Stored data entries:
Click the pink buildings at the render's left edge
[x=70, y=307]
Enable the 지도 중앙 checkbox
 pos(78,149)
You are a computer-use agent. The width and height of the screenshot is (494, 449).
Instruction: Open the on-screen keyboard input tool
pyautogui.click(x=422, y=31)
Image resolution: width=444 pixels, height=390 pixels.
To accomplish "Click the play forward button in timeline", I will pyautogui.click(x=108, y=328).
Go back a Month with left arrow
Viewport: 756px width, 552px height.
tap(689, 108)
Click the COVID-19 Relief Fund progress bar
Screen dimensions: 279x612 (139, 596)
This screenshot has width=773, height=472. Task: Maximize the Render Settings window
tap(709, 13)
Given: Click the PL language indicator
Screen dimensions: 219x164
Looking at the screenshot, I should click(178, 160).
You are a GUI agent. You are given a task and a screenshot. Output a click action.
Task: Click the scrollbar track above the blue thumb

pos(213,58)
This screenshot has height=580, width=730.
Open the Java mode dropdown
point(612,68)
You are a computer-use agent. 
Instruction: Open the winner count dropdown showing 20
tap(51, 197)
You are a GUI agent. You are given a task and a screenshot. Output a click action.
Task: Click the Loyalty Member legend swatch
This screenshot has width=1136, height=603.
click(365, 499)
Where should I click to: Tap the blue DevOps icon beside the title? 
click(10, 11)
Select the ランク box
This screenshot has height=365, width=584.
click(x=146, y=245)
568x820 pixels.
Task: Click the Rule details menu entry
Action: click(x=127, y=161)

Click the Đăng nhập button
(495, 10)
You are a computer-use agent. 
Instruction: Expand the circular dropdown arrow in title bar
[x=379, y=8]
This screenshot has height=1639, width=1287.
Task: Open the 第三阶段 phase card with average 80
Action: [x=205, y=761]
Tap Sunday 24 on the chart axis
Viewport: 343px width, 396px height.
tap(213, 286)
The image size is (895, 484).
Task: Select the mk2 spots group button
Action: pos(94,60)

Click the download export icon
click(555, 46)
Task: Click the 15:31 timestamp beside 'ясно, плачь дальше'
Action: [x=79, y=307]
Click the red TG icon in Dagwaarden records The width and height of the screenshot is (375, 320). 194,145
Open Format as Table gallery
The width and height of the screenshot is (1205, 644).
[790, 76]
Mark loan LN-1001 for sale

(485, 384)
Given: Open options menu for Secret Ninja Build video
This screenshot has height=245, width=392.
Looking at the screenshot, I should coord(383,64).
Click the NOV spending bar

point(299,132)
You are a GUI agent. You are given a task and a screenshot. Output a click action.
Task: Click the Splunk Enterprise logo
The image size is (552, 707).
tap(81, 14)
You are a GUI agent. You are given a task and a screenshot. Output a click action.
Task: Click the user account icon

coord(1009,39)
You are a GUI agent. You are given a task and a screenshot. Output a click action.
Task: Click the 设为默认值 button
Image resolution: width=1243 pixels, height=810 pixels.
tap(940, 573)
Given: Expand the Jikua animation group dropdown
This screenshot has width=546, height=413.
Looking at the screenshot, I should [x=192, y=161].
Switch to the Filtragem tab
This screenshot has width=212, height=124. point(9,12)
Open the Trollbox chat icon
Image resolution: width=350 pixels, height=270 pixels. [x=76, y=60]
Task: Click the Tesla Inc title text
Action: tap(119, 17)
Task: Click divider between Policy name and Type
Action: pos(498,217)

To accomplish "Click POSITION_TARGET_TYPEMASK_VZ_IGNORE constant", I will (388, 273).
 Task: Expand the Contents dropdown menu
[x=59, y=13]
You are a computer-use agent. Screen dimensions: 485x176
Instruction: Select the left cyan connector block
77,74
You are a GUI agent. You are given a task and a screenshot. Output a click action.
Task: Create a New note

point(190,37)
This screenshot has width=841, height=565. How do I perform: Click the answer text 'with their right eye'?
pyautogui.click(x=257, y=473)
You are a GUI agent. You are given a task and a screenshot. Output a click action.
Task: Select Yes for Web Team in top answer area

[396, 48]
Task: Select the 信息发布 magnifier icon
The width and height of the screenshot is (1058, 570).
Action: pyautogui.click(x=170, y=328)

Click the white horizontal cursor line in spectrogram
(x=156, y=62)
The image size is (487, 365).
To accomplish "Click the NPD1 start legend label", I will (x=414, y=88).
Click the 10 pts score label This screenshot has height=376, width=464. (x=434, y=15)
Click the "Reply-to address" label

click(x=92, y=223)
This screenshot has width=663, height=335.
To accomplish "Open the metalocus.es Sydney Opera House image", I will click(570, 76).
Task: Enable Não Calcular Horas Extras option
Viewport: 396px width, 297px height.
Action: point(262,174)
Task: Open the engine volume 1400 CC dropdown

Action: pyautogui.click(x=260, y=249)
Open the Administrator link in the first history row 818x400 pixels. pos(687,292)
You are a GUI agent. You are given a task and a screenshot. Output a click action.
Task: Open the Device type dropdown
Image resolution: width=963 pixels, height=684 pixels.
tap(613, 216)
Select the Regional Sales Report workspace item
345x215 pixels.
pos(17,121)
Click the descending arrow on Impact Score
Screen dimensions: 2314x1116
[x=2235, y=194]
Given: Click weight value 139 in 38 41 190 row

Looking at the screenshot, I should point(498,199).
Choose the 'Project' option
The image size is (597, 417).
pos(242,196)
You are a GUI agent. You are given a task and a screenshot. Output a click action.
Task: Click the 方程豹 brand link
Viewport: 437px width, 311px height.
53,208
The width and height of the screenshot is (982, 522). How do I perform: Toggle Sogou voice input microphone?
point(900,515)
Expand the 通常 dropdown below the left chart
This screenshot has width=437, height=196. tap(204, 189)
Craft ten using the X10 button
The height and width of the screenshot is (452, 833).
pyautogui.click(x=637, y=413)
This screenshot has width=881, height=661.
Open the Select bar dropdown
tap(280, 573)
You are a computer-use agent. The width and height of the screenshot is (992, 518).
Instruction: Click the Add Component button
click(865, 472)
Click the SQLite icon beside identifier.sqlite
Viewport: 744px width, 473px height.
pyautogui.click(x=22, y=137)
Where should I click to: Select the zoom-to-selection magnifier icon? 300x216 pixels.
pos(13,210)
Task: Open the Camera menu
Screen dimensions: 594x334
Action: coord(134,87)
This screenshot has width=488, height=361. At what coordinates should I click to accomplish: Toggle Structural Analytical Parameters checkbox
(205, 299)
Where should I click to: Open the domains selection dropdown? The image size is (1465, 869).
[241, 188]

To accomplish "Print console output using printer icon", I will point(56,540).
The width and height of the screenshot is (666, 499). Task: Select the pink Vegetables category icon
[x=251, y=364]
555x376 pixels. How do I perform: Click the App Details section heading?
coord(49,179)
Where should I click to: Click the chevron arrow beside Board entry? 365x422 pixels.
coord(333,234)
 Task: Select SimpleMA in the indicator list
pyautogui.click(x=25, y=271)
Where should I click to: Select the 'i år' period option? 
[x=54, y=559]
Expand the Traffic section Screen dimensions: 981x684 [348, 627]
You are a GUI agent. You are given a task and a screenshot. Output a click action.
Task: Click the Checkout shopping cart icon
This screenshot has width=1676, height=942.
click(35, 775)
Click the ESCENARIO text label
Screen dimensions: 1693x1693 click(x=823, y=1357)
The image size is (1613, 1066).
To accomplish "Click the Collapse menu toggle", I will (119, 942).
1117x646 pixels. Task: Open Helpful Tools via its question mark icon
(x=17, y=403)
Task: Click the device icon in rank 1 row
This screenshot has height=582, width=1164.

Task brief: Copy each line of the data above without altering a single character.

Exercise solution:
Click the pink buildings at the render's left edge
[x=70, y=307]
Enable the 지도 중앙 checkbox
 pos(78,149)
You are a computer-use agent. The width and height of the screenshot is (494, 449).
Instruction: Open the on-screen keyboard input tool
pyautogui.click(x=422, y=31)
Image resolution: width=444 pixels, height=390 pixels.
To accomplish "Click the play forward button in timeline", I will pyautogui.click(x=108, y=328).
Go back a Month with left arrow
Viewport: 756px width, 552px height.
tap(689, 108)
Click the COVID-19 Relief Fund progress bar
Screen dimensions: 279x612 (139, 596)
This screenshot has width=773, height=472. Task: Maximize the Render Settings window
tap(709, 13)
Given: Click the PL language indicator
Screen dimensions: 219x164
Looking at the screenshot, I should click(178, 160).
You are a GUI agent. You are given a task and a screenshot. Output a click action.
Task: Click the scrollbar track above the blue thumb

pos(213,58)
This screenshot has height=580, width=730.
Open the Java mode dropdown
point(612,68)
You are a computer-use agent. 
Instruction: Open the winner count dropdown showing 20
tap(51, 197)
You are a GUI agent. You are given a task and a screenshot. Output a click action.
Task: Click the Loyalty Member legend swatch
This screenshot has width=1136, height=603.
click(365, 499)
Where should I click to: Tap the blue DevOps icon beside the title? 
click(10, 11)
Select the ランク box
This screenshot has height=365, width=584.
click(x=146, y=245)
568x820 pixels.
Task: Click the Rule details menu entry
Action: click(x=127, y=161)

Click the Đăng nhập button
(495, 10)
You are a computer-use agent. 
Instruction: Expand the circular dropdown arrow in title bar
[x=379, y=8]
This screenshot has height=1639, width=1287.
Task: Open the 第三阶段 phase card with average 80
Action: [x=205, y=761]
Tap Sunday 24 on the chart axis
Viewport: 343px width, 396px height.
tap(213, 286)
The image size is (895, 484).
Task: Select the mk2 spots group button
Action: pos(94,60)

Click the download export icon
click(555, 46)
Task: Click the 15:31 timestamp beside 'ясно, плачь дальше'
Action: [x=79, y=307]
Click the red TG icon in Dagwaarden records The width and height of the screenshot is (375, 320). 194,145
Open Format as Table gallery
The width and height of the screenshot is (1205, 644).
[790, 76]
Mark loan LN-1001 for sale

(485, 384)
Given: Open options menu for Secret Ninja Build video
This screenshot has height=245, width=392.
Looking at the screenshot, I should coord(383,64).
Click the NOV spending bar

point(299,132)
You are a GUI agent. You are given a task and a screenshot. Output a click action.
Task: Click the Splunk Enterprise logo
The image size is (552, 707).
tap(81, 14)
You are a GUI agent. You are given a task and a screenshot. Output a click action.
Task: Click the user account icon

coord(1009,39)
You are a GUI agent. You are given a task and a screenshot. Output a click action.
Task: Click the 设为默认值 button
Image resolution: width=1243 pixels, height=810 pixels.
tap(940, 573)
Given: Expand the Jikua animation group dropdown
This screenshot has width=546, height=413.
Looking at the screenshot, I should [x=192, y=161].
Switch to the Filtragem tab
This screenshot has width=212, height=124. point(9,12)
Open the Trollbox chat icon
Image resolution: width=350 pixels, height=270 pixels. [x=76, y=60]
Task: Click the Tesla Inc title text
Action: tap(119, 17)
Task: Click divider between Policy name and Type
Action: pos(498,217)

To accomplish "Click POSITION_TARGET_TYPEMASK_VZ_IGNORE constant", I will (388, 273).
 Task: Expand the Contents dropdown menu
[x=59, y=13]
You are a computer-use agent. Screen dimensions: 485x176
Instruction: Select the left cyan connector block
77,74
You are a GUI agent. You are given a task and a screenshot. Output a click action.
Task: Create a New note

point(190,37)
This screenshot has width=841, height=565. How do I perform: Click the answer text 'with their right eye'?
pyautogui.click(x=257, y=473)
You are a GUI agent. You are given a task and a screenshot. Output a click action.
Task: Select Yes for Web Team in top answer area

[396, 48]
Task: Select the 信息发布 magnifier icon
The width and height of the screenshot is (1058, 570).
Action: pyautogui.click(x=170, y=328)

Click the white horizontal cursor line in spectrogram
(x=156, y=62)
The image size is (487, 365).
To accomplish "Click the NPD1 start legend label", I will (x=414, y=88).
Click the 10 pts score label This screenshot has height=376, width=464. (x=434, y=15)
Click the "Reply-to address" label

click(x=92, y=223)
This screenshot has width=663, height=335.
To accomplish "Open the metalocus.es Sydney Opera House image", I will click(570, 76).
Task: Enable Não Calcular Horas Extras option
Viewport: 396px width, 297px height.
Action: point(262,174)
Task: Open the engine volume 1400 CC dropdown

Action: pyautogui.click(x=260, y=249)
Open the Administrator link in the first history row 818x400 pixels. pos(687,292)
You are a GUI agent. You are given a task and a screenshot. Output a click action.
Task: Open the Device type dropdown
Image resolution: width=963 pixels, height=684 pixels.
tap(613, 216)
Select the Regional Sales Report workspace item
345x215 pixels.
pos(17,121)
Click the descending arrow on Impact Score
Screen dimensions: 2314x1116
[x=2235, y=194]
Given: Click weight value 139 in 38 41 190 row

Looking at the screenshot, I should point(498,199).
Choose the 'Project' option
The image size is (597, 417).
pos(242,196)
You are a GUI agent. You are given a task and a screenshot. Output a click action.
Task: Click the 方程豹 brand link
Viewport: 437px width, 311px height.
53,208
The width and height of the screenshot is (982, 522). How do I perform: Toggle Sogou voice input microphone?
point(900,515)
Expand the 通常 dropdown below the left chart
This screenshot has width=437, height=196. tap(204, 189)
Craft ten using the X10 button
The height and width of the screenshot is (452, 833).
pyautogui.click(x=637, y=413)
This screenshot has width=881, height=661.
Open the Select bar dropdown
tap(280, 573)
You are a computer-use agent. The width and height of the screenshot is (992, 518).
Instruction: Click the Add Component button
click(865, 472)
Click the SQLite icon beside identifier.sqlite
Viewport: 744px width, 473px height.
pyautogui.click(x=22, y=137)
Where should I click to: Select the zoom-to-selection magnifier icon? 300x216 pixels.
pos(13,210)
Task: Open the Camera menu
Screen dimensions: 594x334
Action: coord(134,87)
This screenshot has width=488, height=361. At what coordinates should I click to accomplish: Toggle Structural Analytical Parameters checkbox
(205, 299)
Where should I click to: Open the domains selection dropdown? The image size is (1465, 869).
[241, 188]

To accomplish "Print console output using printer icon", I will point(56,540).
The width and height of the screenshot is (666, 499). Task: Select the pink Vegetables category icon
[x=251, y=364]
555x376 pixels. How do I perform: Click the App Details section heading?
coord(49,179)
Where should I click to: Click the chevron arrow beside Board entry? 365x422 pixels.
coord(333,234)
 Task: Select SimpleMA in the indicator list
pyautogui.click(x=25, y=271)
Where should I click to: Select the 'i år' period option? 
[x=54, y=559]
Expand the Traffic section Screen dimensions: 981x684 [348, 627]
You are a GUI agent. You are given a task and a screenshot. Output a click action.
Task: Click the Checkout shopping cart icon
This screenshot has width=1676, height=942.
click(35, 775)
Click the ESCENARIO text label
Screen dimensions: 1693x1693 click(x=823, y=1357)
The image size is (1613, 1066).
To accomplish "Click the Collapse menu toggle", I will (119, 942).
1117x646 pixels. Task: Open Helpful Tools via its question mark icon
(x=17, y=403)
Task: Click the device icon in rank 1 row
This screenshot has height=582, width=1164.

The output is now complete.